Зовут меня Ефим Захарович. Настройщик роялей. В Казани нас, тех, кто держит камертон в руке, а не программку в телефоне, осталось человека три. Да и те двое уже больше по баянам.

К Антонине Карловне я ходил лет двадцать. Старый профессорский дом на Муштари — тот, с эркерами, где лестница пахнет пылью, котами и почему-то яблоками, хотя яблок там отродясь не водилось. У нее стоял «Красный Октябрь», кабинетный, черный, довоенной еще сборки. Инструмент капризный, как примадонна, но с голосом. Она играла до последнего. Пальцы уже узловатые, а Шопен — чистый.

Две недели назад я был у нее в последний раз.
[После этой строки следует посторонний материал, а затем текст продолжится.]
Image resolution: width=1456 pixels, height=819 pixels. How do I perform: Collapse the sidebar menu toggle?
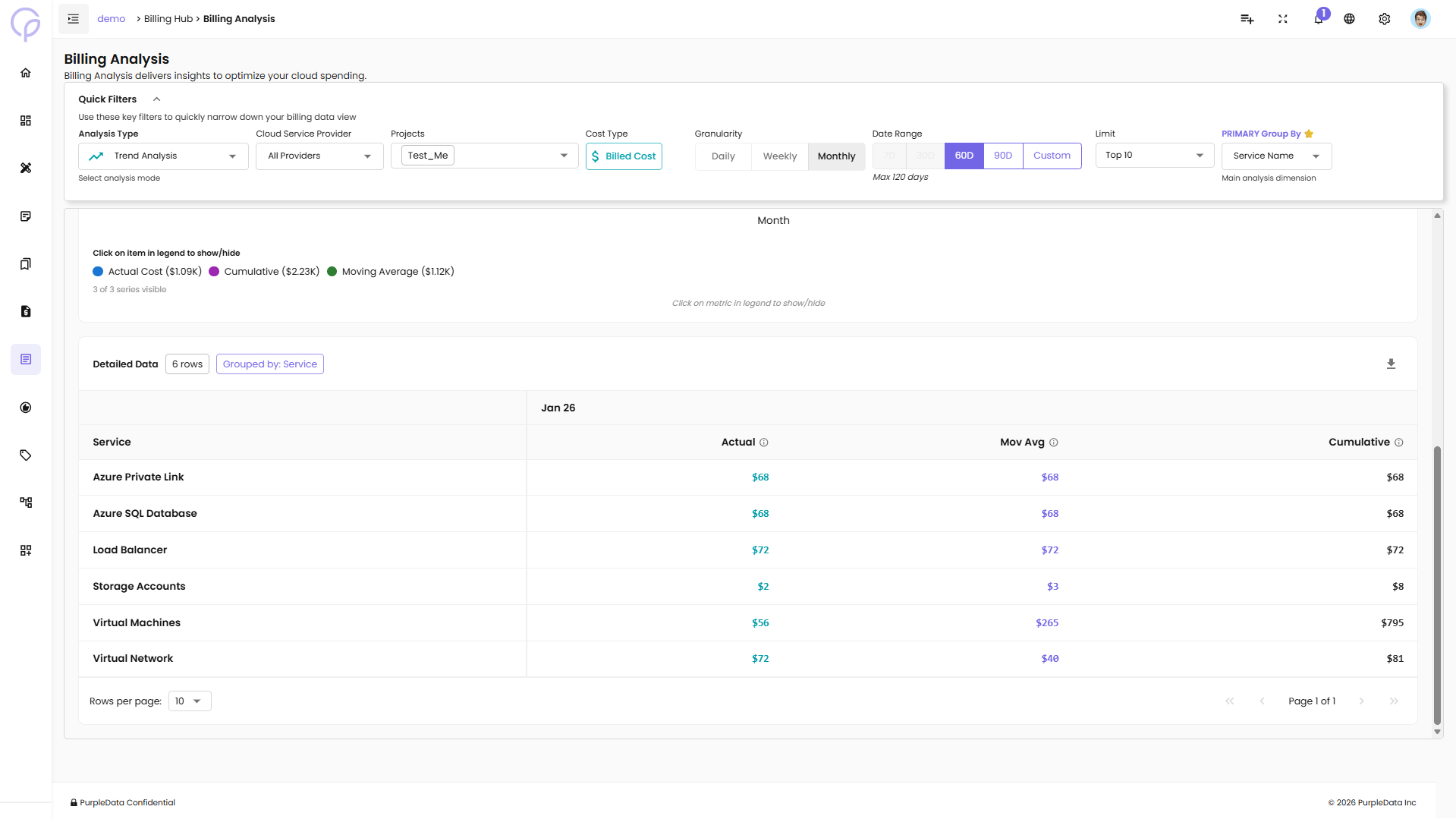(74, 19)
В тот заход я нашел беду: молоточек фа-диеза второй октавы дал трещину по шейке. Дерево старое, устало. Такой молоточек играет, но звук у него дохлый — глухой, будто в вате, будто клавишу нажали через подушку. Я пообещал привезти замену. «Из Питера везут, Антонина Карловна, недельки две». Она махнула рукой: «Успеется, Фима. Я и так эту клавишу обхожу». И засмеялась.

Не успелось.

Позвонил мне племянник ее, Аркадий. Голос гладкий, как леденец. «Ефим Захарович, тетя скончалась. Сердце. Я вступаю в наследство, квартиру продаю, рояль тоже. Не подстроите к показу? Покупателю чтоб пел».

Вот я и пришел. Опять эта лестница, яблоки, кот на подоконнике — рыжий, немой, смотрит как следователь.

Квартира уже была не ее. Понимаете? Вещи те же, а воздух чужой. На столе — бумаги, оценщик приходил. У стены — стопка пластинок, и сверху та самая, старая, «Мелодия», темно-синяя: Антонина Карловна, молодая, ноктюрны Шопена, запись шестьдесят восьмого года. Она мне ее ставила когда-то, гордилась.

Я откинул крышку. Провел рукой по клавишам, как здороваются.

И полез внутрь — к молоточкам.

Трещина на фа-диезе была на месте. Никто ее не менял. Никто и не мог — деталь до сих пор у меня в мастерской, в ящике, я ее так и не довез.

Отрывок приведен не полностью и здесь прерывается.